The goal of the inspections, according to Director of Residence Life Alice Agnew, is to “make sure students are living safely and that things are in operating order.”
“It is not about finding any violations,” she said.
The inspections are typically performed by assistant directors and hall directors of Residence Life, as well as a member of the Maintenance Staff.
These Mercyhurst employees enter student living areas, whether the students who live there are present or not, and proceed to look around at belongings and check for any immediate issues with the environment.
“It does not involve looking in drawers,” Agnew explained. “It is truly what is just sitting out in the open.”
Though a date and time for the upcoming inspections has yet to be announced, it does not need to be. According to the Mercyhurst Student Handbook, Residence Life is not required to inform students of when the inspections will take place.
Before the most recent inspection, held during the J-Term, a flyer was posted around campus living quarters, announcing that inspections would occur during the week of January 13-17, between 9 a.m. and 4 p.m.
Though students are commonly notified at least a week in advance that an inspection is going to occur, Agnew said the reason for not providing students with the specific time and date for each apartment or dorm room is to be inspected is due to the difficulty in determining how long or how quickly the inspections can be performed by staff.
“The idea is that it gives [the inspectors] the ability to move on if they have gotten something done quickly, or to have as long as they need if for some reason it is going slower that day,” she said.
Students found in violation of the living standards the school upholds will receive an email notifying them of the issue.
Otherwise, a resident who is not in his or her living quarters at the time the inspection takes place will receive no notification that Residence Life had ever been there.
When asked whether entering into a student’s apartment or dorm room is a violation of privacy and when it is not, Agnew said that “we are allowed to go in at almost any time that we feel there is cause to go in.”
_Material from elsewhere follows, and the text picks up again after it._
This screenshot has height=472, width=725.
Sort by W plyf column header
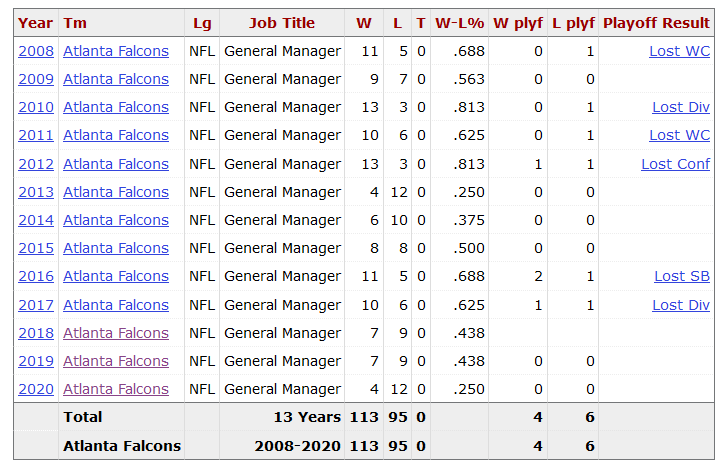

Agnew added that she and her staff make it a priority to always announce themselves before and when they are entering a residence.
Regarding usual student reaction to the inspections, Agnew said that students “generally respond very well…because it gives them the opportunity to talk to people that can fix things, if [the students] happen to be home.”
On the topic of how many Residence Life employees have keys to student dorms and apartments, Agnew said that all resident assistants (RAs) “have some level of master key, usually just to their building and their adjoining building,” but are able to exchange one key for another as needed while on duty.
Others possessing master keys include five hall directors, four assistant directors and herself.
“We talk a lot about keys,” Agnew said. “We hold very high standards on using those keys. We certainly tell Residence Life staff that it is one way they can lose their job, and if they are going to key into somewhere, then they need to have permission to do so.”
“Jobs have been lost for that in the past,” she added.